Call help on any of the functions listed in the table to return docstring and information on inputs / oupus for a particular function!

Features

Listed API function currently available are listed below:

List Available Stations

This function lists all the stations available in the GLOS dataset. Preforms an API call to return (for each station available), its name, id, latitude and longitude coordinates, and platform id. Returns these details as a dictionary object, indexed by station name.

from habitat_fydp_package import list_stations
list_stations()

# {'Sandusky Water Intake': [{'dataset_id': 20},
#   {'latitude': 41.464403},
#   {'longitude': -82.647768},
#   {'platform_id': 14},
#   {'org_platform_id': 'LEBIWW'}],
#  'Ottawa County': [{'dataset_id': 22},
#   {'latitude': 41.514315},
#   {'longitude': -82.9386},
#   {'platform_id': 16},
#   {'org_platform_id': 'LEOC'}], ...
List Measurment Types Available at a Station

Given a station name from GLOS (input), return all time series measurement types available at this station.

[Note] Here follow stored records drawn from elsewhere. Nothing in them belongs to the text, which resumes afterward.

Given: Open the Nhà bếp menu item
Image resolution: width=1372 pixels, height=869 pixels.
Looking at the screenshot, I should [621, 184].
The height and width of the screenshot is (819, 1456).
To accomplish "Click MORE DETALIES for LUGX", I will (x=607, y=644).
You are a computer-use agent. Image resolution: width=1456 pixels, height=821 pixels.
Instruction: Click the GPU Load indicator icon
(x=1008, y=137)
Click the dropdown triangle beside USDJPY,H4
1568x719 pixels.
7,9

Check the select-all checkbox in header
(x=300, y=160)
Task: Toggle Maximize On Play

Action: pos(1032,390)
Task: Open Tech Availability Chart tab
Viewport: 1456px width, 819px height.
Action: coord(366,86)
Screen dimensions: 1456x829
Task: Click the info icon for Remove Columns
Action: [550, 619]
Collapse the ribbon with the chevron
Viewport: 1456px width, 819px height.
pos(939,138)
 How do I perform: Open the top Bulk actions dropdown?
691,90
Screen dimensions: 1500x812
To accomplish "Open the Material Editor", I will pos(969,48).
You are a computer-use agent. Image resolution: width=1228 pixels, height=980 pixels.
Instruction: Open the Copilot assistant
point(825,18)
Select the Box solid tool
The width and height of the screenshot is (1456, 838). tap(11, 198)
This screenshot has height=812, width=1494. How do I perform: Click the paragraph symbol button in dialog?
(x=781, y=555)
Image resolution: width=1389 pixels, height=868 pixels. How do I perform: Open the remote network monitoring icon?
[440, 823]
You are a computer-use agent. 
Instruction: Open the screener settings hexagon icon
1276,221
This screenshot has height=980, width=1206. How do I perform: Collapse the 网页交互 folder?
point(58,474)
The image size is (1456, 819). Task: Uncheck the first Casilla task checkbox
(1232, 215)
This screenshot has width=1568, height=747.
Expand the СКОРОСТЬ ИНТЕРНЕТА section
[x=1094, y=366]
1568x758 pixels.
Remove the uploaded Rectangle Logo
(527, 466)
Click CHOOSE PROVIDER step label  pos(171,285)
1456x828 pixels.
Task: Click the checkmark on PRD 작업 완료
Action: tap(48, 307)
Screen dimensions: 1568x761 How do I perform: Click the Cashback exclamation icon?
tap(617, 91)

Returns a list of these names.

from habitat_fydp_package import list_station_measurment_types
station_name = 'Sandusky Water Intake'
list_station_measurment_types(station_name) 

# {'body_of_water': 'lake-erie',
#  'obs_dataset_id': 20,
#  'org_platform_id': 'LEBIWW',
#  'parameters': [{'name_vocabulary': 'cf',
#    'standard_name': 'mass_concentration_of_oxygen_in_sea_water'},
#   {'name_vocabulary': 'cf',
#    'standard_name': 'fractional_saturation_of_oxygen_in_sea_water'},
#   {'name_vocabulary': 'cf', 'standard_name': 'sea_water_turbidity'},
#   {'name_vocabulary': 'cf',
#    'standard_name': 'sea_water_electrical_conductivity'},
#   {'name_vocabulary': 'cf',
#    'standard_name': 'sea_water_ph_reported_on_total_scale'},
#   {'name_vocabulary': 'ioos', 'standard_name': 'chlorophyll_fluorescence'},
#   {'name_vocabulary': 'glos',
#    'standard_name': 'mass_concentration_of_blue_green_algae_in_sea_water_rfu'},
#   {'name_vocabulary': 'cf', 'standard_name': 'sea_surface_temperature'}],
#  'platform_event': 'activated',
#  'platform_name': 'Sandusky Water Intake',
#  'platform_type': 'fixed'}
Return Measurement Definition

Given a measurment type from one of the available GLOS stations return its defintion ie. what is it? to the user.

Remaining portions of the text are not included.